For Sally, this meal was to be a sounding board for her scheme. All week, in the privacy of her flat and with a mirror propped close as the harshest of critics, she had practised a new technique on a variety of foods. Food, she had decided, was not so much to be eaten to be digested, as eaten to seduce. Hitherto she had merely cut asparagus into spearable, bite-sized chunks, now she could devour them whole with slow, sensual appeal. Although she had never really got to grips with the taste or method of oysters, she could now sip and gulp them with the alluring grace of a film star. To her relief, neither was on the menu tonight – anyway, asparagus had a strange effect on her bladder and she simply did not like those slithering detritus feeders, full stop.

Richard had prepared a meal that was as chic and delicious as it was simple. He had laid the table with a fine white damask cloth, dark red linen napkins, and cutlery and glass that shone proud. He’d toyed with the idea of a candle and a rose but was instantly repelled by the corniness of it (they would have had minus marks from Sally anyway). Instead, he dimmed the lights just slightly and, at Sally’s request, replaced Brahms with Van the Man. ‘My Brown-eyed Girl’ indeed, thought Richard.

He brought out the Prosciutto S. Daniele which he had rolled around grissini.

Shall I lick at it and suck at it suggestively?

Hold off a while, Sally. You don’t want to be too obvious.

Ultimately, it was far too delicious to do anything to but eat and enjoy.

Richard stared at her, held her gaze for a groin-stirring moment and then dropped his eyes to her mouth.

Just look at that crumb nestling in the corner of her lips. A peony mouth, just like Hardy’s Tess. Don’t realize it’s there, Sally, let me linger on it a while longer. I have to have that crumb, your mouth.

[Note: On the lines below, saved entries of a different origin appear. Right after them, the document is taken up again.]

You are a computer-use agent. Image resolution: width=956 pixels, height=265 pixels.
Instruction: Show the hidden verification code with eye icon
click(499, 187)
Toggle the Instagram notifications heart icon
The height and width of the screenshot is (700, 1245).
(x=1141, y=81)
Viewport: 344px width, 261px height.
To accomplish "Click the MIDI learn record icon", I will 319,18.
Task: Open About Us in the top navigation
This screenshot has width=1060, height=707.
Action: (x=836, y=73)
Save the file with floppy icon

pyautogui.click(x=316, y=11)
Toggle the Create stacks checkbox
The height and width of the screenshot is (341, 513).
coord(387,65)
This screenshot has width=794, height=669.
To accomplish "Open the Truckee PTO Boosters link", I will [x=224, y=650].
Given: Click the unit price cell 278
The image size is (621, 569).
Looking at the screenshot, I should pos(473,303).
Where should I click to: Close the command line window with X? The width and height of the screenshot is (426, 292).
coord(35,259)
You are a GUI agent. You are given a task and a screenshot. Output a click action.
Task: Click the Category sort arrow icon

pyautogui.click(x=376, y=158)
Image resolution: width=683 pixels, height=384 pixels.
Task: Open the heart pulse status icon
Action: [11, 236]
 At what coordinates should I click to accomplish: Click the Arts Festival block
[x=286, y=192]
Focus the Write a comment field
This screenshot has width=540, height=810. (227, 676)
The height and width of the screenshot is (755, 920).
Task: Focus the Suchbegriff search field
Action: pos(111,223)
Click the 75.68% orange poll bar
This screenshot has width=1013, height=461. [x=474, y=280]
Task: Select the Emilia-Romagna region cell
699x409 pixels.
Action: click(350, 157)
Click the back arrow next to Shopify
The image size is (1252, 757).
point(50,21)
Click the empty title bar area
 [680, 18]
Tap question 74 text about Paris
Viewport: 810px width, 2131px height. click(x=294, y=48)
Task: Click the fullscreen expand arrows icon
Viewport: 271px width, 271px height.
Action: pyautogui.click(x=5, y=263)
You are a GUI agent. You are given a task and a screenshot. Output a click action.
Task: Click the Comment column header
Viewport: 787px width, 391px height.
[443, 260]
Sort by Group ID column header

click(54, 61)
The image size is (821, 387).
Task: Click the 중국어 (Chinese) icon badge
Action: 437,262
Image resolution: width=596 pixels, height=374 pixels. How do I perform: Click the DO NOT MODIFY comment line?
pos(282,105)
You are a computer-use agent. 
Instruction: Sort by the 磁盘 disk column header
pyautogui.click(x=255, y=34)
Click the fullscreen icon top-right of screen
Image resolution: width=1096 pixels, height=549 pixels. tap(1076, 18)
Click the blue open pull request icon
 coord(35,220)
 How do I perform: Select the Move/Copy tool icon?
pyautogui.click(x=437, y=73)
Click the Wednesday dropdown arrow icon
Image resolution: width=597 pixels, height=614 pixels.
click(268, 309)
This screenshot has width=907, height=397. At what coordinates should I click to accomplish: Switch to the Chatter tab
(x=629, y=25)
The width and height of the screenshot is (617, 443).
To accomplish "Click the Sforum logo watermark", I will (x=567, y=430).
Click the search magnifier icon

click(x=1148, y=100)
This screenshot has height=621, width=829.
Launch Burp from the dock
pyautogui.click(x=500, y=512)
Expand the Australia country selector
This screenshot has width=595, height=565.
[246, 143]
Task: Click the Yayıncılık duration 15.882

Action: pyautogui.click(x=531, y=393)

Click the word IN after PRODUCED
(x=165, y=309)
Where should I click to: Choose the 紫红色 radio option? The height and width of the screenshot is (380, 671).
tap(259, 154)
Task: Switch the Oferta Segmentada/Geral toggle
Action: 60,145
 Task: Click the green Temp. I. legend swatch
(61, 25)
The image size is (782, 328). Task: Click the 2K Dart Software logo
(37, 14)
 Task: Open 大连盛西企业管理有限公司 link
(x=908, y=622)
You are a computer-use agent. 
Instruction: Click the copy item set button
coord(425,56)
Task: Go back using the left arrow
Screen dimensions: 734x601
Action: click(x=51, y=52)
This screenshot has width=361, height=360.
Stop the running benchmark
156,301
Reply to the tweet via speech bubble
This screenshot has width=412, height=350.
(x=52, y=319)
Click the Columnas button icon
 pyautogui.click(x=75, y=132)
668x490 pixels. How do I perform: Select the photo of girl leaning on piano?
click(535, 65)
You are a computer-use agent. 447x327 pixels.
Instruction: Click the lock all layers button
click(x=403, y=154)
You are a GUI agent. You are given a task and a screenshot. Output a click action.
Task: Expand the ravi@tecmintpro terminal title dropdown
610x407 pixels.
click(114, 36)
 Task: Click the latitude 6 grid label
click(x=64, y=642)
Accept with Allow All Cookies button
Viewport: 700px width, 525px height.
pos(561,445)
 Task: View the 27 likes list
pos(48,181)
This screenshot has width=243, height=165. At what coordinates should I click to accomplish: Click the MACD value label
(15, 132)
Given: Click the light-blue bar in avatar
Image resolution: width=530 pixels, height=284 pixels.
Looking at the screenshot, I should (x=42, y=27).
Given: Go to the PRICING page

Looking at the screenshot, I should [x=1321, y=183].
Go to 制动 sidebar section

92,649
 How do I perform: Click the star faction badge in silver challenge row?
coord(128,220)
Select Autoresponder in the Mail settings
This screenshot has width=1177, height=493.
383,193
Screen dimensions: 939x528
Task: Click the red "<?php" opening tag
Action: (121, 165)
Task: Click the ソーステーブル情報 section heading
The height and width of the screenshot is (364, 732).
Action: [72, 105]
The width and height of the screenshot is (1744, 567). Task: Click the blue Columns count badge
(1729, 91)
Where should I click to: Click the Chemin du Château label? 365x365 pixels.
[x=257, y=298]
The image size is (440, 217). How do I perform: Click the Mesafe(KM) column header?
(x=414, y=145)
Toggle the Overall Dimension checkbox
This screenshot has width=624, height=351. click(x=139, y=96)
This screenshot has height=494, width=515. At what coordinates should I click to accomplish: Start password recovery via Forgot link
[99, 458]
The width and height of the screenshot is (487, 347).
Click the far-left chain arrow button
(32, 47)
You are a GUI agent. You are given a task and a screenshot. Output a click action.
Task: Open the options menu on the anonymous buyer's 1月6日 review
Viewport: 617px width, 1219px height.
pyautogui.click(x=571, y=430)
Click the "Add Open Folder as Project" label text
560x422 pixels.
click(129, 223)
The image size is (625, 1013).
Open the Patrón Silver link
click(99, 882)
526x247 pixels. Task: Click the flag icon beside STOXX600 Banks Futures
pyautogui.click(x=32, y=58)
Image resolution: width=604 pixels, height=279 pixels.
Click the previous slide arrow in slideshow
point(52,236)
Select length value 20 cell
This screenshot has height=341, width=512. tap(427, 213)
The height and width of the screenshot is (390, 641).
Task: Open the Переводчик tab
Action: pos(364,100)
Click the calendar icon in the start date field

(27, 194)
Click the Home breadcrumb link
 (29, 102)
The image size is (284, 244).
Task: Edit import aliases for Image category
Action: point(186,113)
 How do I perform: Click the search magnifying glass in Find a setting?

He leant forward, driven by the desire to lick the crumb, but Sally’s tongue beat him by a split second. He’d lost the crumb but was awarded a tantalizing taste of her tongue tip. Her eyes spoke of the wry smile her lips wore but which he could not see, so close was he to her face. Unfortunately, it was not a pose he could hold comfortably indefinitely, propped as he was on his elbows and precariously close to the jug of vinaigrette. He sat back and saw how Sally’s wry smile was not confined to her lips but covered her whole face. It raised her cheekbones, it caused delicate lines around her eyes, it dimpled her chin just very slightly.